The procedure above should I think be rephrased to provide unambiguous 
interpretation in the case where a given MAC is being announced in more 
than one MAC/IP advertisement route, possibly carrying a different leaf 
indication (and even possibly from different ESes, or from PEs not 
advertising Ethernet A-D route).


>
>    Tagging MAC addresses with a leaf indication enables remote PEs to
>    perform ingress filtering for known unicast traffic - i.e., on the
>    ingress PE, the MAC destination address lookup yields, in addition to
>    the forwarding adjacency, a flag which indicates whether the target
>    MAC is associated with a Leaf site or not. 
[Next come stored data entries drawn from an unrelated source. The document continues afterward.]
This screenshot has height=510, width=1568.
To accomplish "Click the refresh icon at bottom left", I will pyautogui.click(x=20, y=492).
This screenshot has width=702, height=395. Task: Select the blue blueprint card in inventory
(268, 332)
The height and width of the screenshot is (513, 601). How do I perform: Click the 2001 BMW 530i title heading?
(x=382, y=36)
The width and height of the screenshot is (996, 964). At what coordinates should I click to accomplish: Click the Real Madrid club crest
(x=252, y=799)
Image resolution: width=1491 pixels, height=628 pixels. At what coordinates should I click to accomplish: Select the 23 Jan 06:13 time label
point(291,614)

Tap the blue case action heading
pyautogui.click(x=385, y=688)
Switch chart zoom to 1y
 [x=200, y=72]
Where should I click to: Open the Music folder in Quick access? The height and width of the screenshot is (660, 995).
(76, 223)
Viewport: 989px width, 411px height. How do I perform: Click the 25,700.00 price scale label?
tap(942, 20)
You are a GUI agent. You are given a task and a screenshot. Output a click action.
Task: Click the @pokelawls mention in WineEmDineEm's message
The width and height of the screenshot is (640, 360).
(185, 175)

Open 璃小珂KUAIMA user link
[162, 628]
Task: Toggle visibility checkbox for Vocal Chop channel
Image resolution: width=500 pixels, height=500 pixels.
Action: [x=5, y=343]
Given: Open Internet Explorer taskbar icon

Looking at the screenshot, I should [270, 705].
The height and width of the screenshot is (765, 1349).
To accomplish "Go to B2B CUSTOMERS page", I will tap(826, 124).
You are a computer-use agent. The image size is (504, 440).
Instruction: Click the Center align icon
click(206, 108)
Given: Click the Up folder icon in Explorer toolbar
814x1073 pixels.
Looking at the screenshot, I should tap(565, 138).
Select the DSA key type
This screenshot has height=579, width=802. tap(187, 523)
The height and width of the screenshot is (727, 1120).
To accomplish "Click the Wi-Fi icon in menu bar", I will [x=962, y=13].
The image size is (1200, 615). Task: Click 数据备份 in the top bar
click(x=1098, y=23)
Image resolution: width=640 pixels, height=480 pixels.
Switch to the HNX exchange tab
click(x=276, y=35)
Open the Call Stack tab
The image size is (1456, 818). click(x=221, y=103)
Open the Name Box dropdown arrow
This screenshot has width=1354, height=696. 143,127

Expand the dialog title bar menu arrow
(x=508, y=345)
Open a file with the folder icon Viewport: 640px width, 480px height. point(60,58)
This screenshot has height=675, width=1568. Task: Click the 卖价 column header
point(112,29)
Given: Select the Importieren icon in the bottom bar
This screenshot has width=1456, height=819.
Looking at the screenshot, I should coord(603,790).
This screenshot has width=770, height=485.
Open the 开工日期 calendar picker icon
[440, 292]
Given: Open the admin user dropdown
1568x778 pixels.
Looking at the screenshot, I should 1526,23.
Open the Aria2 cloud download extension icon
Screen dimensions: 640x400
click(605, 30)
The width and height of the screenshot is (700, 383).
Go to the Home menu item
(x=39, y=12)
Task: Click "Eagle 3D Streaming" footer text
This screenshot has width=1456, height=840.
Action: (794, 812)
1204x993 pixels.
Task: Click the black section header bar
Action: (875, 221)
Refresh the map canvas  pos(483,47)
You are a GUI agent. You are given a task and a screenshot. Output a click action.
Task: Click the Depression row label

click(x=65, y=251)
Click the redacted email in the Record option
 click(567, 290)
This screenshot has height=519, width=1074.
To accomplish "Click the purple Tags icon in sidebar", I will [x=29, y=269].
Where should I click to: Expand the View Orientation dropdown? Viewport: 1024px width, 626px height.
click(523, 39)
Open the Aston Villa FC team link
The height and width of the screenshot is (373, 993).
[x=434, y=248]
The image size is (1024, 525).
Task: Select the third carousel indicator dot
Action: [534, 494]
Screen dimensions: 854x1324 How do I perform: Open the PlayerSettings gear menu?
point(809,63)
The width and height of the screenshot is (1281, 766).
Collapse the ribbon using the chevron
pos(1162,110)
Ditto, more or less: the procedure above should I think be rephrased to 
provide unambiguous interpretation in the case where a given MAC is 
being announced in more than one MAC/IP advertisement route, possibly 
carrying a different leaf indication.

> The ingress PE cross-
>    checks this flag with the status of the originating AC, and if both
>    are Leafs, then the packet is not forwarded.



>
>    To support the above ingress filtering functionality, a new E-TREE
>    Extended Community with a Leaf indication flag is introduced [section
>    5.2]. This new Extended Community MUST be advertised with MAC/IP
>    Advertisement route and MAY be advertised with an Ethernet A-D per
>    EVI route as described above.
>
> 3.2 BUM Traffic
>
>    For BUM traffic, it is not possible to perform filtering on the
>    ingress PE, as is the case with known unicast, because of the multi-
>    destination nature of the traffic.

Saying "it is not possible" without more explanation is not very useful 
(the reader may think about using RPF-like techniques on the egress PE).
It seems to me more reasonable to formulate things in terms of "This 
specification does not provide support for filtering BUM traffic on the 
ingress PE", and avoid a sentence like the one above.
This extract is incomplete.